== Dataset content ==

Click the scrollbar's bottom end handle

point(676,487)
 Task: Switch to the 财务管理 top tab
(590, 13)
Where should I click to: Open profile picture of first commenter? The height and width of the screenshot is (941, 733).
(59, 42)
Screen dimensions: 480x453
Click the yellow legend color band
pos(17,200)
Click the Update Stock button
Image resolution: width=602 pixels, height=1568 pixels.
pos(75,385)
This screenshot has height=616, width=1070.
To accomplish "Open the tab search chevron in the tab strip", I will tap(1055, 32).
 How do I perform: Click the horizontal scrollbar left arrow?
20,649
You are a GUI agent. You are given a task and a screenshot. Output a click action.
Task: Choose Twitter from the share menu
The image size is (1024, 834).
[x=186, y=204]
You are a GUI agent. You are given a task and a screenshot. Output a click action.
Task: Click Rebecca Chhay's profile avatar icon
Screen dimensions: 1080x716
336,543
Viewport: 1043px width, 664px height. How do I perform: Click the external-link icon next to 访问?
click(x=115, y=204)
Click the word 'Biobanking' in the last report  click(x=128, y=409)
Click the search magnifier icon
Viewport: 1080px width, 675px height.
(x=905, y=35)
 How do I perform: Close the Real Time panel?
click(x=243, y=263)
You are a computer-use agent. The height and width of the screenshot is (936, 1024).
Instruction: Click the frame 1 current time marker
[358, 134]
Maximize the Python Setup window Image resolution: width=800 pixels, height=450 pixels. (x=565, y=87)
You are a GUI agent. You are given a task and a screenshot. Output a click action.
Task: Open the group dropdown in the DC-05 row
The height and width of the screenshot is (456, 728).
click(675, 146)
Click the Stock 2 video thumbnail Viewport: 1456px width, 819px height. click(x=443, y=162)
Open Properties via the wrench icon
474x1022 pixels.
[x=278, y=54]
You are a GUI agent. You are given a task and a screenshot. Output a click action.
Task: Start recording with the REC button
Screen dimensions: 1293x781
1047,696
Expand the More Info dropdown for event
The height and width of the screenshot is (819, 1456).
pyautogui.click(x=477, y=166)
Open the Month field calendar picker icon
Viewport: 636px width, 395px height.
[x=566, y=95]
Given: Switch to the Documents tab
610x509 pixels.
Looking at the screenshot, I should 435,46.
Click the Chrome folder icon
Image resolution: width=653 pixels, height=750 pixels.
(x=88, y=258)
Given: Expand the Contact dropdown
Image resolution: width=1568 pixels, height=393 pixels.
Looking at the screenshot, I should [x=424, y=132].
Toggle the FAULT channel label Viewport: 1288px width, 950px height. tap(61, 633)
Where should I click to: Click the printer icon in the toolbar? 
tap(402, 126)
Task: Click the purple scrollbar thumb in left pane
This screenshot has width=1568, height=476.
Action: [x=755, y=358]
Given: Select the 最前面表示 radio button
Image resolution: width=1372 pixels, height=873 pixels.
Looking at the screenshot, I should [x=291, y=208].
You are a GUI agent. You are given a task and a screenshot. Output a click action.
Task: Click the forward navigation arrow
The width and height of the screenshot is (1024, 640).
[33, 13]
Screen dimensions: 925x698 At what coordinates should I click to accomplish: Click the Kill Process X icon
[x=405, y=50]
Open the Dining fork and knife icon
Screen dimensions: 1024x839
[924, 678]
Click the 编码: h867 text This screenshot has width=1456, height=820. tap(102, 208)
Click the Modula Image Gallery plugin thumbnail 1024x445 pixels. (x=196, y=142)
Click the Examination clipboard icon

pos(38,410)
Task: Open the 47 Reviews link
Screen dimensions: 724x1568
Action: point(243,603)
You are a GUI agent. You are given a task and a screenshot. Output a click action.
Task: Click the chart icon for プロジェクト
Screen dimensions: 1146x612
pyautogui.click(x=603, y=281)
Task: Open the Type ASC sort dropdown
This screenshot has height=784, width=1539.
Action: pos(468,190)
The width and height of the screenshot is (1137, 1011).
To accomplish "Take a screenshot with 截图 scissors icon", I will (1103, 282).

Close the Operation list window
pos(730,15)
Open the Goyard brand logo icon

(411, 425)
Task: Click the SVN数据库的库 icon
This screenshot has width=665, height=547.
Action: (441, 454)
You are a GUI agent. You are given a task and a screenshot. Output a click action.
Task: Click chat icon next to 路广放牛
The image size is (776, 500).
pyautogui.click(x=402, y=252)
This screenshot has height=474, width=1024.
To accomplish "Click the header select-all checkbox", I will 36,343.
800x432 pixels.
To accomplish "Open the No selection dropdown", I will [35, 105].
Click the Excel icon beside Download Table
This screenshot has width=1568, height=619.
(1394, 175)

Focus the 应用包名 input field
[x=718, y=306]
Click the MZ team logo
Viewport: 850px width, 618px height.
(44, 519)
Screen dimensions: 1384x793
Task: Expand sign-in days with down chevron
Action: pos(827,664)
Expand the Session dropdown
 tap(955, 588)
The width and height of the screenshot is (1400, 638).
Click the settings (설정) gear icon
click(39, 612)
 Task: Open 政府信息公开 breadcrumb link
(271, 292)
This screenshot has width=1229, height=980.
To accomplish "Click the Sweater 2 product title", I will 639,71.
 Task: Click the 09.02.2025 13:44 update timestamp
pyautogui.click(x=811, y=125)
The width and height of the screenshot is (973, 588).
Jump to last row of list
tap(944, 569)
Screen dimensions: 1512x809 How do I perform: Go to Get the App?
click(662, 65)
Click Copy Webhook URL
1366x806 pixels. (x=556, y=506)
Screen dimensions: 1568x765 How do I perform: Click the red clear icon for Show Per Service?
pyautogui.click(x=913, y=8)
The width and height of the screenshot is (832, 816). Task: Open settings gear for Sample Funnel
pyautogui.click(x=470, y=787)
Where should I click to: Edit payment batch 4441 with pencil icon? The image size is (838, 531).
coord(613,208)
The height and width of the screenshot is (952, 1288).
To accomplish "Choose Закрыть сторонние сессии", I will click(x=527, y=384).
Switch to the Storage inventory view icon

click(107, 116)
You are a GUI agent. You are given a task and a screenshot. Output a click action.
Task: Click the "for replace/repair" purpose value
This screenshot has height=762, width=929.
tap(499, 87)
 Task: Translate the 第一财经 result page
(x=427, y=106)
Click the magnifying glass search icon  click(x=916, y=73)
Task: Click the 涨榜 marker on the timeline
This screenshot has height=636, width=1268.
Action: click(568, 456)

===

## [What needs to be done]
Reproduce the entries exactly as they appear.

## [Solution to the problem]
Click the scrollbar's bottom end handle

point(676,487)
 Task: Switch to the 财务管理 top tab
(590, 13)
Where should I click to: Open profile picture of first commenter? The height and width of the screenshot is (941, 733).
(59, 42)
Screen dimensions: 480x453
Click the yellow legend color band
pos(17,200)
Click the Update Stock button
Image resolution: width=602 pixels, height=1568 pixels.
pos(75,385)
This screenshot has height=616, width=1070.
To accomplish "Open the tab search chevron in the tab strip", I will tap(1055, 32).
 How do I perform: Click the horizontal scrollbar left arrow?
20,649
You are a GUI agent. You are given a task and a screenshot. Output a click action.
Task: Choose Twitter from the share menu
The image size is (1024, 834).
[x=186, y=204]
You are a GUI agent. You are given a task and a screenshot. Output a click action.
Task: Click Rebecca Chhay's profile avatar icon
Screen dimensions: 1080x716
336,543
Viewport: 1043px width, 664px height. How do I perform: Click the external-link icon next to 访问?
click(x=115, y=204)
Click the word 'Biobanking' in the last report  click(x=128, y=409)
Click the search magnifier icon
Viewport: 1080px width, 675px height.
(x=905, y=35)
 How do I perform: Close the Real Time panel?
click(x=243, y=263)
You are a computer-use agent. The height and width of the screenshot is (936, 1024).
Instruction: Click the frame 1 current time marker
[358, 134]
Maximize the Python Setup window Image resolution: width=800 pixels, height=450 pixels. (x=565, y=87)
You are a GUI agent. You are given a task and a screenshot. Output a click action.
Task: Open the group dropdown in the DC-05 row
The height and width of the screenshot is (456, 728).
click(675, 146)
Click the Stock 2 video thumbnail Viewport: 1456px width, 819px height. click(x=443, y=162)
Open Properties via the wrench icon
474x1022 pixels.
[x=278, y=54]
You are a GUI agent. You are given a task and a screenshot. Output a click action.
Task: Start recording with the REC button
Screen dimensions: 1293x781
1047,696
Expand the More Info dropdown for event
The height and width of the screenshot is (819, 1456).
pyautogui.click(x=477, y=166)
Open the Month field calendar picker icon
Viewport: 636px width, 395px height.
[x=566, y=95]
Given: Switch to the Documents tab
610x509 pixels.
Looking at the screenshot, I should 435,46.
Click the Chrome folder icon
Image resolution: width=653 pixels, height=750 pixels.
(x=88, y=258)
Given: Expand the Contact dropdown
Image resolution: width=1568 pixels, height=393 pixels.
Looking at the screenshot, I should [x=424, y=132].
Toggle the FAULT channel label Viewport: 1288px width, 950px height. tap(61, 633)
Where should I click to: Click the printer icon in the toolbar? 
tap(402, 126)
Task: Click the purple scrollbar thumb in left pane
This screenshot has width=1568, height=476.
Action: [x=755, y=358]
Given: Select the 最前面表示 radio button
Image resolution: width=1372 pixels, height=873 pixels.
Looking at the screenshot, I should [x=291, y=208].
You are a GUI agent. You are given a task and a screenshot. Output a click action.
Task: Click the forward navigation arrow
The width and height of the screenshot is (1024, 640).
[33, 13]
Screen dimensions: 925x698 At what coordinates should I click to accomplish: Click the Kill Process X icon
[x=405, y=50]
Open the Dining fork and knife icon
Screen dimensions: 1024x839
[924, 678]
Click the 编码: h867 text This screenshot has width=1456, height=820. tap(102, 208)
Click the Modula Image Gallery plugin thumbnail 1024x445 pixels. (x=196, y=142)
Click the Examination clipboard icon

pos(38,410)
Task: Open the 47 Reviews link
Screen dimensions: 724x1568
Action: point(243,603)
You are a GUI agent. You are given a task and a screenshot. Output a click action.
Task: Click the chart icon for プロジェクト
Screen dimensions: 1146x612
pyautogui.click(x=603, y=281)
Task: Open the Type ASC sort dropdown
This screenshot has height=784, width=1539.
Action: pos(468,190)
The width and height of the screenshot is (1137, 1011).
To accomplish "Take a screenshot with 截图 scissors icon", I will (1103, 282).

Close the Operation list window
pos(730,15)
Open the Goyard brand logo icon

(411, 425)
Task: Click the SVN数据库的库 icon
This screenshot has width=665, height=547.
Action: (441, 454)
You are a GUI agent. You are given a task and a screenshot. Output a click action.
Task: Click chat icon next to 路广放牛
The image size is (776, 500).
pyautogui.click(x=402, y=252)
This screenshot has height=474, width=1024.
To accomplish "Click the header select-all checkbox", I will 36,343.
800x432 pixels.
To accomplish "Open the No selection dropdown", I will [35, 105].
Click the Excel icon beside Download Table
This screenshot has width=1568, height=619.
(1394, 175)

Focus the 应用包名 input field
[x=718, y=306]
Click the MZ team logo
Viewport: 850px width, 618px height.
(44, 519)
Screen dimensions: 1384x793
Task: Expand sign-in days with down chevron
Action: pos(827,664)
Expand the Session dropdown
 tap(955, 588)
The width and height of the screenshot is (1400, 638).
Click the settings (설정) gear icon
click(39, 612)
 Task: Open 政府信息公开 breadcrumb link
(271, 292)
This screenshot has width=1229, height=980.
To accomplish "Click the Sweater 2 product title", I will 639,71.
 Task: Click the 09.02.2025 13:44 update timestamp
pyautogui.click(x=811, y=125)
The width and height of the screenshot is (973, 588).
Jump to last row of list
tap(944, 569)
Screen dimensions: 1512x809 How do I perform: Go to Get the App?
click(662, 65)
Click Copy Webhook URL
1366x806 pixels. (x=556, y=506)
Screen dimensions: 1568x765 How do I perform: Click the red clear icon for Show Per Service?
pyautogui.click(x=913, y=8)
The width and height of the screenshot is (832, 816). Task: Open settings gear for Sample Funnel
pyautogui.click(x=470, y=787)
Where should I click to: Edit payment batch 4441 with pencil icon? The image size is (838, 531).
coord(613,208)
The height and width of the screenshot is (952, 1288).
To accomplish "Choose Закрыть сторонние сессии", I will click(x=527, y=384).
Switch to the Storage inventory view icon

click(107, 116)
You are a GUI agent. You are given a task and a screenshot. Output a click action.
Task: Click the "for replace/repair" purpose value
This screenshot has height=762, width=929.
tap(499, 87)
 Task: Translate the 第一财经 result page
(x=427, y=106)
Click the magnifying glass search icon  click(x=916, y=73)
Task: Click the 涨榜 marker on the timeline
This screenshot has height=636, width=1268.
Action: click(568, 456)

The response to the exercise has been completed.